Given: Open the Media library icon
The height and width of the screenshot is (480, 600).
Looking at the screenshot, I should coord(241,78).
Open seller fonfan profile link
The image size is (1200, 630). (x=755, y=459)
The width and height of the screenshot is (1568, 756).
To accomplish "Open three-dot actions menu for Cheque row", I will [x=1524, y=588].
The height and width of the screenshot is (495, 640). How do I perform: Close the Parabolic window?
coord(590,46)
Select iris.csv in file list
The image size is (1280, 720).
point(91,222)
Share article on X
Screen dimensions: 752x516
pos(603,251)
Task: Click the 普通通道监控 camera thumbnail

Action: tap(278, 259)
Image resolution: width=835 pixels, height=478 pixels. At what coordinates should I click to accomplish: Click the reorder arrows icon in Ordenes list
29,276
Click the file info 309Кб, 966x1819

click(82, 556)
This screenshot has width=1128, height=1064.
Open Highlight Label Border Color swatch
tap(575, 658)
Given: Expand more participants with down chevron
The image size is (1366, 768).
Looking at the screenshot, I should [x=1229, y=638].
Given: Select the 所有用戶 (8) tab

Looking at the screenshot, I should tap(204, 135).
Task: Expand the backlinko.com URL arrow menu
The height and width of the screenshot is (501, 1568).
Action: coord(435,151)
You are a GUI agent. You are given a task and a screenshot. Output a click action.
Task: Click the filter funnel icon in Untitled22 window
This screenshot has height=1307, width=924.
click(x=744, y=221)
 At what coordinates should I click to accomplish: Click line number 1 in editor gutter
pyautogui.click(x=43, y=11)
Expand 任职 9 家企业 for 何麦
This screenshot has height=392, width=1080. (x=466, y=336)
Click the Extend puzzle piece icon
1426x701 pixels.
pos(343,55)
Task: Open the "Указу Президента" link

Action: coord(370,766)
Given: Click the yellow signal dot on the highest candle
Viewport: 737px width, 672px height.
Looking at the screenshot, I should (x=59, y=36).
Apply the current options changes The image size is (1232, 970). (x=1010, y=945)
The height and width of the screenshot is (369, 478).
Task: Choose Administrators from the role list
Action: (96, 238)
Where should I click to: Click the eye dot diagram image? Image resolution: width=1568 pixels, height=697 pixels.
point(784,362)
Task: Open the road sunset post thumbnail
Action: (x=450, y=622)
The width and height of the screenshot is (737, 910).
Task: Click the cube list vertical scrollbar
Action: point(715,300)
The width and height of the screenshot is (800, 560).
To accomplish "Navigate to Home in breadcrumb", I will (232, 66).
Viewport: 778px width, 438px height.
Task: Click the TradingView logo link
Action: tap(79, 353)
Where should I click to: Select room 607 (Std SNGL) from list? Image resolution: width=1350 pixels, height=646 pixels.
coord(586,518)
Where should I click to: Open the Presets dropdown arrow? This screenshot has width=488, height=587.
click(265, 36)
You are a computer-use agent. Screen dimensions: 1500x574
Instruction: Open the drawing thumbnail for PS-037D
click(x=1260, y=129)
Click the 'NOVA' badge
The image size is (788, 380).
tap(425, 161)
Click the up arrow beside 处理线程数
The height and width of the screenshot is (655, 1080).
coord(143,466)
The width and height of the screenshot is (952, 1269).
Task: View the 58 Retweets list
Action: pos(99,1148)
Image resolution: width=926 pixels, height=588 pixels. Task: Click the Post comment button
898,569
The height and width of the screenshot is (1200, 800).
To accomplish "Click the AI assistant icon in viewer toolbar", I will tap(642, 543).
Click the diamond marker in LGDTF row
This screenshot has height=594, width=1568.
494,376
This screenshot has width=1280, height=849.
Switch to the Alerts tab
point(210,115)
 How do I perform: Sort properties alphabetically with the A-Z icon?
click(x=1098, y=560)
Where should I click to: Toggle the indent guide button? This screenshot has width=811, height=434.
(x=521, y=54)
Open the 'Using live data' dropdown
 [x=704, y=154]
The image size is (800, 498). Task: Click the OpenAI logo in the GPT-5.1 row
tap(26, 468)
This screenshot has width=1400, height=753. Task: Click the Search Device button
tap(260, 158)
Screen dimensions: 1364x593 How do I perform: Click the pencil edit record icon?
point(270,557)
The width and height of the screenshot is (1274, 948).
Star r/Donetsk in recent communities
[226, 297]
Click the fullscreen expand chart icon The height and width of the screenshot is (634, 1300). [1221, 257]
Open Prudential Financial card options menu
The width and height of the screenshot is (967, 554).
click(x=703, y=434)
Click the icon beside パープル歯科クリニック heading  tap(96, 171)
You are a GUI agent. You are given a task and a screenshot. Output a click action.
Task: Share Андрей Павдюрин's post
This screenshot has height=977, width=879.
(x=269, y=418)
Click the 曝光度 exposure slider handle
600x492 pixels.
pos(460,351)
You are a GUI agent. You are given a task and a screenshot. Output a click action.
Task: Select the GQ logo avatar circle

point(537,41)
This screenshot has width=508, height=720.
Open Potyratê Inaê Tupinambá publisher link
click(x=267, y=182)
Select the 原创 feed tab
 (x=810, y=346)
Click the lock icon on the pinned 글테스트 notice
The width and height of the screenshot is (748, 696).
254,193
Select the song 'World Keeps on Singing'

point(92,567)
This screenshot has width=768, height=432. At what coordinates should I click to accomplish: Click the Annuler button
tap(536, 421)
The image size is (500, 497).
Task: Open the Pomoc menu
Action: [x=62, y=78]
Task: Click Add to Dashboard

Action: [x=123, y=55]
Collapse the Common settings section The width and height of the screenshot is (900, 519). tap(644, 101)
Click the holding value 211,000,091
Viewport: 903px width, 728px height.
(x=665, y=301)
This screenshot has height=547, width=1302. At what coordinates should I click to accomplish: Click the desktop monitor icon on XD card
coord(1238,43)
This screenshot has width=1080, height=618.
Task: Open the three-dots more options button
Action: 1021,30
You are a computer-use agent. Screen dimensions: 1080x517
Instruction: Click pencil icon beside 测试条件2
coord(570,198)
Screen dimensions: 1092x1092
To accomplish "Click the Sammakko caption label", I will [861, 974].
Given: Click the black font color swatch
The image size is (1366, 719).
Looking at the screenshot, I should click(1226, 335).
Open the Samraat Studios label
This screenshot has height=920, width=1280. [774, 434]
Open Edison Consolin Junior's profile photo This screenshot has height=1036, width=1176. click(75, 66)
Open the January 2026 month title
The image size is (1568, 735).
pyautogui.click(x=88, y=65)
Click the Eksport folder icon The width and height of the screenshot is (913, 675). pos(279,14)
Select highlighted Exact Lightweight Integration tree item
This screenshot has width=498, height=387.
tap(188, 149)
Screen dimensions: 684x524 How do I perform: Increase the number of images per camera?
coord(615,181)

**Instructions to follow**
Filter the listing for the word "computer" and copy each line that has it.

**Answer for this exercise**
You are a computer-use agent. Screen dimensions: 1500x574
You are a computer-use agent. Screen dimensions: 1080x517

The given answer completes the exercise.